Exercise requirements: From the data below, repeat exactly the lines from the line with "Screen dimensions: 864x502" to the line with "Open the Campaign", both included.

+ + +

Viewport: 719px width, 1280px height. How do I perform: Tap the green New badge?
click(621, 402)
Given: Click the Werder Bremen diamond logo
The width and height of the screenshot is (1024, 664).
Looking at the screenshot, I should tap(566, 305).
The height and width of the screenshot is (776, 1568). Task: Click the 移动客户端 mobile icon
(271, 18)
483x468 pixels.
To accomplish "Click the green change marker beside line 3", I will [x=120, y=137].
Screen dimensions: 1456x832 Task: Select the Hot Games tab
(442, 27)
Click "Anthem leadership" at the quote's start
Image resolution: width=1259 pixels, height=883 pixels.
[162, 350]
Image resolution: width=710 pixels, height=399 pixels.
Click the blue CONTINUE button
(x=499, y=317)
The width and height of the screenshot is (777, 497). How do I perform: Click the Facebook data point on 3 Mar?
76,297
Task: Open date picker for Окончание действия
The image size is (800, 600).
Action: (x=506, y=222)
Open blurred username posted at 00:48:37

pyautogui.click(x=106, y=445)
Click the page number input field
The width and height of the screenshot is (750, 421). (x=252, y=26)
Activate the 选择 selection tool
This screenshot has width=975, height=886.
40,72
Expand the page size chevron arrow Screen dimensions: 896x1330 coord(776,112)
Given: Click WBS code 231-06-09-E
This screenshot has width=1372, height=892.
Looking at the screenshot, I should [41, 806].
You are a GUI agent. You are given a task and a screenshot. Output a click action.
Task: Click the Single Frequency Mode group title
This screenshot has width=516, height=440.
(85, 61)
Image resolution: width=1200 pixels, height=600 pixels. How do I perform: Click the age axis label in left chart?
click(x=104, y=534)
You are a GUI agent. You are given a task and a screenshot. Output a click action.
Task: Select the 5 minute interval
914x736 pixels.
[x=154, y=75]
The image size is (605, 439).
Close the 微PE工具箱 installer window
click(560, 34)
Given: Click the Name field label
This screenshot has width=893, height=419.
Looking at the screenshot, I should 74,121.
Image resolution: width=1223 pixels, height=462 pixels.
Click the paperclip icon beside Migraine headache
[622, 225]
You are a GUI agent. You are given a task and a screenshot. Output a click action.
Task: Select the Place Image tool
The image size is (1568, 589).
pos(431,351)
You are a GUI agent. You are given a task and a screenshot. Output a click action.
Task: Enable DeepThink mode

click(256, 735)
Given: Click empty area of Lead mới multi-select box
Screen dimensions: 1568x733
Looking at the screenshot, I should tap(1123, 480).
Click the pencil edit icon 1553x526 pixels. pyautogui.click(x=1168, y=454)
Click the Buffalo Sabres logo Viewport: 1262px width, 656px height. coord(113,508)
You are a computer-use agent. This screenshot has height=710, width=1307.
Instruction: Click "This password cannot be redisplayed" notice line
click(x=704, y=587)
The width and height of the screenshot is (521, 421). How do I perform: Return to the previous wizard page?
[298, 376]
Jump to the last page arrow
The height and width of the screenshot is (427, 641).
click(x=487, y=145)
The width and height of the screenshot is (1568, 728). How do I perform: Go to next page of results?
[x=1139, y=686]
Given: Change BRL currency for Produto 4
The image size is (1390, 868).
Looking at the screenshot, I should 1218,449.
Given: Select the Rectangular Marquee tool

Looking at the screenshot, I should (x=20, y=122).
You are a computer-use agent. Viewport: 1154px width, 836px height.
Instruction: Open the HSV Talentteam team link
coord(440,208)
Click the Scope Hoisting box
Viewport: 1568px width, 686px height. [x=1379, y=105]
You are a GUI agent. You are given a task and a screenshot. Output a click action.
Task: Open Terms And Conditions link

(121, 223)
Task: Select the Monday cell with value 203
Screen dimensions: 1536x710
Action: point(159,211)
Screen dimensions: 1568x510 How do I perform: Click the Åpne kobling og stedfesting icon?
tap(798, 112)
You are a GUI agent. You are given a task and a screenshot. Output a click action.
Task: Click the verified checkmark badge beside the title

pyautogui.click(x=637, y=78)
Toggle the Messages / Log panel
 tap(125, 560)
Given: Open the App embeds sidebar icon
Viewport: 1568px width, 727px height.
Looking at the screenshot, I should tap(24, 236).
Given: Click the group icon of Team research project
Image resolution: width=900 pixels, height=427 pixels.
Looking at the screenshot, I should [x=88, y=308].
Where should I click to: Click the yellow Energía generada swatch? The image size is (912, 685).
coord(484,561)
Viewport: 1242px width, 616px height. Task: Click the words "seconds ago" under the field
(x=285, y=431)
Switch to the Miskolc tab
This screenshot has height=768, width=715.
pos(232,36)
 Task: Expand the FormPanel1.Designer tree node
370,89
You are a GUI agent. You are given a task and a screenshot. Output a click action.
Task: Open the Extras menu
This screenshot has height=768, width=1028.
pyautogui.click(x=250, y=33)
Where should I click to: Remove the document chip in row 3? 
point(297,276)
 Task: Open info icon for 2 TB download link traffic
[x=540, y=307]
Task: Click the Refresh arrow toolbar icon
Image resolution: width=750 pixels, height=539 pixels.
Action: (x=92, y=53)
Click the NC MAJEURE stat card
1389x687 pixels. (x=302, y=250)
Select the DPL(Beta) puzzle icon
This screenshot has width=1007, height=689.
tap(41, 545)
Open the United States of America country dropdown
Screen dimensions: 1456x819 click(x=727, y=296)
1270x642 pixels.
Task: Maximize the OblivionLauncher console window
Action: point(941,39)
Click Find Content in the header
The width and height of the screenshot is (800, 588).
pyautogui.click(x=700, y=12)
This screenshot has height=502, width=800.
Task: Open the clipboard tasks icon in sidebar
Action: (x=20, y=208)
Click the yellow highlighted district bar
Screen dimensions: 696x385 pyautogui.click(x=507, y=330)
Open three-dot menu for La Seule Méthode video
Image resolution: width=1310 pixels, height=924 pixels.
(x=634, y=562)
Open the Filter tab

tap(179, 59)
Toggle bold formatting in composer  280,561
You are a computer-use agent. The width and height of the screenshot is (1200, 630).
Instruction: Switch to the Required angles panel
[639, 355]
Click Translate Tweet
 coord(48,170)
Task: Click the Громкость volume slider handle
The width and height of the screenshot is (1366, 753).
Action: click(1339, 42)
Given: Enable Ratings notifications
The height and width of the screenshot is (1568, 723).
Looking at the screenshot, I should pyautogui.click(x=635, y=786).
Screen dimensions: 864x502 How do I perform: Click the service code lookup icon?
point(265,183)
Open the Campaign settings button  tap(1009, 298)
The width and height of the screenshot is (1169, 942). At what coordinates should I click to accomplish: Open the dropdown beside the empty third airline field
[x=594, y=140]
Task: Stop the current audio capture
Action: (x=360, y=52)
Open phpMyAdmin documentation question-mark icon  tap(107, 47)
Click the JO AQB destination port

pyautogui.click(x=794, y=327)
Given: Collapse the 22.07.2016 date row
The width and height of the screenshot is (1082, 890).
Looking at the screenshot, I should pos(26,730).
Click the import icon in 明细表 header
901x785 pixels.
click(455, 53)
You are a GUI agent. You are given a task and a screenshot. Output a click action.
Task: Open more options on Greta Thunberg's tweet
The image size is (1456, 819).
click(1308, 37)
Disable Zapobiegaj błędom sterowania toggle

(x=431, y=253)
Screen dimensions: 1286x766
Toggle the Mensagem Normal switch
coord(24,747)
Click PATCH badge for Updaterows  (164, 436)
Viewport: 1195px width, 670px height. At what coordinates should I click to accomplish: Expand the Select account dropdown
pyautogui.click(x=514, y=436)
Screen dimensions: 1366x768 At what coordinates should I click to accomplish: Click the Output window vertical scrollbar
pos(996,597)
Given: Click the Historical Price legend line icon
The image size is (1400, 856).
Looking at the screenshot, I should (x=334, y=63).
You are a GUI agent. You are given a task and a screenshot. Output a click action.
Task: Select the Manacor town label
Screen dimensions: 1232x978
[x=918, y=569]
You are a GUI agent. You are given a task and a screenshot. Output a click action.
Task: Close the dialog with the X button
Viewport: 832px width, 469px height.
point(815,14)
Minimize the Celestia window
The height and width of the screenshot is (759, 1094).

+ + +

Expected output:
Screen dimensions: 864x502 How do I perform: Click the service code lookup icon?
point(265,183)
Open the Campaign settings button  tap(1009, 298)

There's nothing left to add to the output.